LAND O’ LAKES — The Pasco County School District has cut off negotiations with a company that was offering free life insurance policies for all school employees.
Bill Olive and Mark Pollock of the Pollock Financial Group had presented the proposal in April, and at the time, one local insurance broker said the deal sounded “too good to be true.” This week the Florida Office of Insurance Regulation said the plan may be illegal.
Belinda Miller, general counsel to the state insurance agency, wrote Pasco School Board Chairwoman Alison Crumbley late Thursday to reveal the outcome of the agency’s investigation of Pollock Financial and the main players. She said the company began offering the “free life insurance” product to local governments in Florida as far back as 2012.
The proposal, which purports to carry a $50,000 life insurance policy for each employee, would actually pay benefits to an offshore trust held in the Cayman Islands.
“The Pasco School District has no guarantee of receiving any monies from the proposed arrangement,” she wrote.
Florida law prohibits anyone from procuring a life insurance policy on another individual “unless the benefits under such contract are payable to the individual insured or his or her personal representatives,” she wrote.
Miller also included background checks on Olive, Pollock and Rene Stuifzand, who was described as “the architect of this entire program” but has been sued multiple times for alleged fraud. She found that Stuifzand resigned from his previous job as a securities broker after his employer said he submitted forged documents to a lender and made false representations to an insurer in connection with fees charged to a client.
Both Stuifzand and Pollock filed for Chapter 7 bankruptcy in the last two years, she said.
In addition, Pollock Financial made a similar proposal to Gulf County School Board. Two men associated with the company signed consent orders earlier this year in Pennsylvania admitting they misrepresented the terms of the “Legacy Life” to two unions who took out group policies for their 1,000-plus members.
Olive said the “Legacy Life” insurance was an “old program” that they were no longer trying to sell, and that Pollock had switched its emphasis to a new “benefit stabilization program.” But the terms of that program still involved funding through “acquiring life insurance coverage on the lives of certain Pasco County employees,” according to documents provided to the regulatory office.

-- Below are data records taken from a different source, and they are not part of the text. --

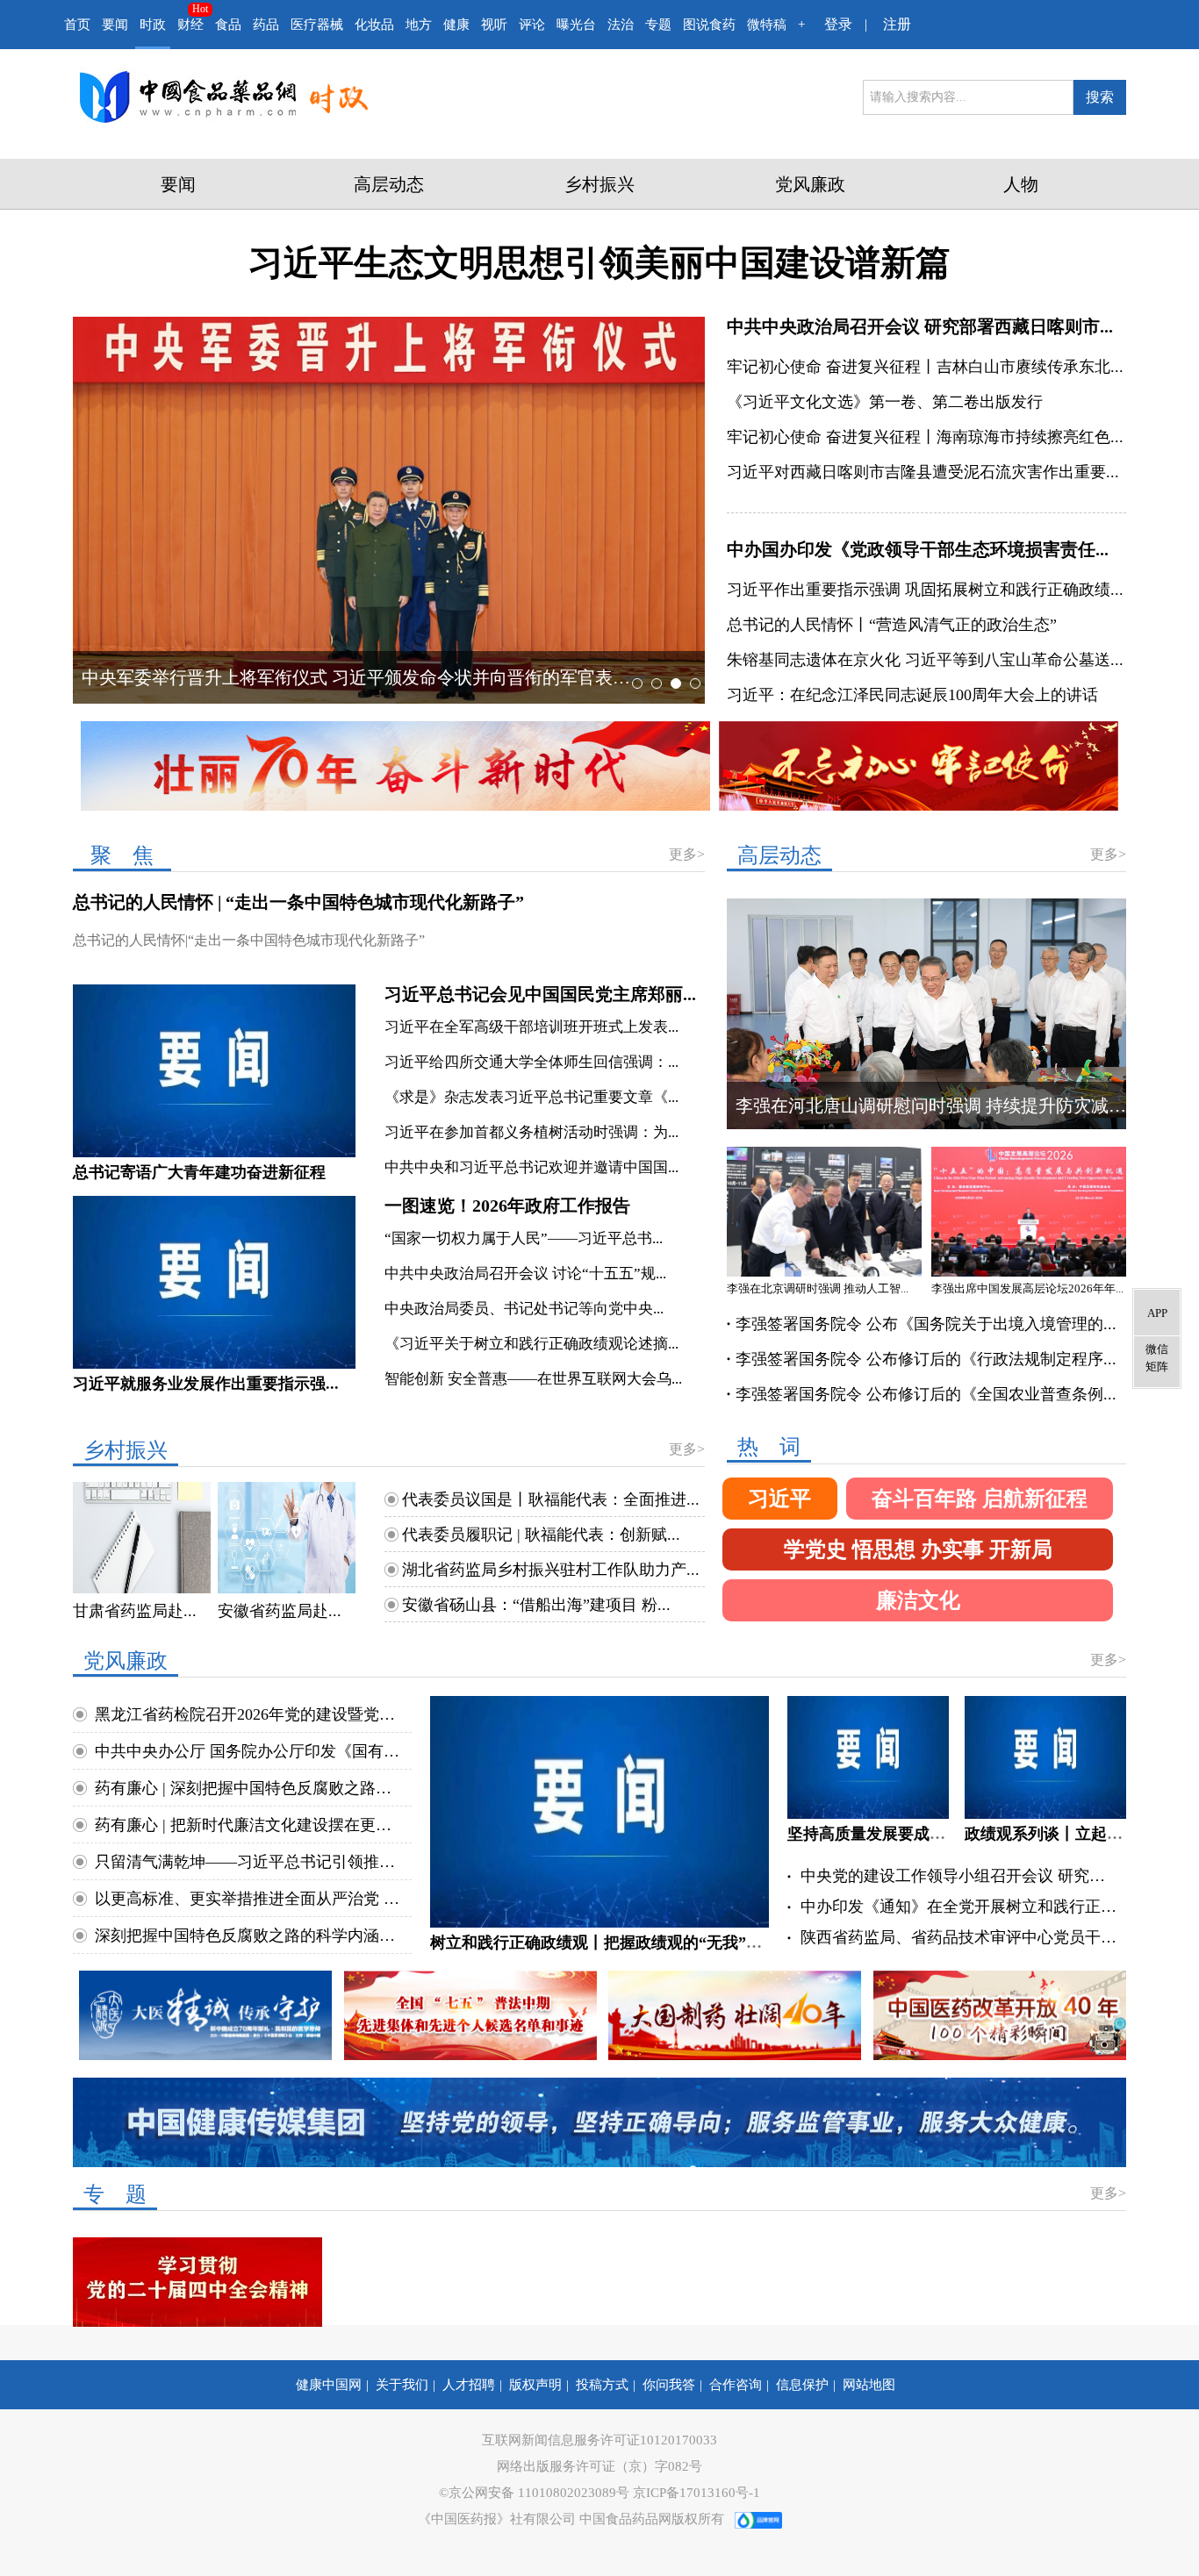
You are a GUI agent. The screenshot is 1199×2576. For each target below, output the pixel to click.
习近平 (779, 1498)
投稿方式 (602, 2385)
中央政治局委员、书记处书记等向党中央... (524, 1308)
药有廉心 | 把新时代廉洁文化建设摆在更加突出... (250, 1825)
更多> (687, 854)
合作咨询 (735, 2385)
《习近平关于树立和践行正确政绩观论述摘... (531, 1343)
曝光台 (576, 25)
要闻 (115, 25)
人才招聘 (468, 2385)
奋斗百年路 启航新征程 (980, 1498)
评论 (532, 25)
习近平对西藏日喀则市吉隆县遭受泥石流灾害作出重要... (923, 472)
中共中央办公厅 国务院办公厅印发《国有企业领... (250, 1751)
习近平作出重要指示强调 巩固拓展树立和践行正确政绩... (925, 589)
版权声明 (535, 2385)
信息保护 (802, 2385)
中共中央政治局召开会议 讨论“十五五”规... (525, 1273)
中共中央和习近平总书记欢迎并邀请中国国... (531, 1167)
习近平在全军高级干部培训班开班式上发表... (531, 1027)
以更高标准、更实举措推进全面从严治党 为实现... (250, 1898)
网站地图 (869, 2385)
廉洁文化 (918, 1600)
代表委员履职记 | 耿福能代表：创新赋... (541, 1534)
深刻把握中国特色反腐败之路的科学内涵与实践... (250, 1935)
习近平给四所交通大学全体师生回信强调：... (531, 1062)
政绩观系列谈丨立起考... (1050, 1834)
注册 (897, 24)
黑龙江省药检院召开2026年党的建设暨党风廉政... (250, 1714)
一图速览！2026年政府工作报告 (507, 1205)
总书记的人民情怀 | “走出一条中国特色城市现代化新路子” (298, 902)
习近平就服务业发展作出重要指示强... (206, 1383)
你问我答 (669, 2385)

Olive reached out to Pasco Assistant Superintendent Ray Gadd by email Thursday to discuss the new proposal, but after reading Miller’s letter, Gadd was in no mood to continue discussions.
Gadd sent the following response late Thursday night:
“It is entirely possible that the new proposal could have merit. However, due to the constant changes in proposals, your shifting allegiance to various characters with purported expertise in the field and your failure to gain the trust and respect of staff and the board I am strongly recommending that you cease any further contact with our school system. I would be remiss if I did not point out that staff no longer trusts what you have to say or what you are proposing. This has been a long and arduous process that has yielded nothing of value with the possible exception that we are wiser from having met you. The school superintendent and board are public officials and you are of course free to contact them. My office, however, will not entertain any proposal from you or Pollack unless directed to do so by the superintendent.”
Pollock Financial released a statement Friday saying the principals behaved ethically and “believed that the program was lawful and would have been beneficial to the underfunded pension and benefit plans.” Olive said he would not attempt to sell either product in the state of Florida. “We’re going to walk away,” he said.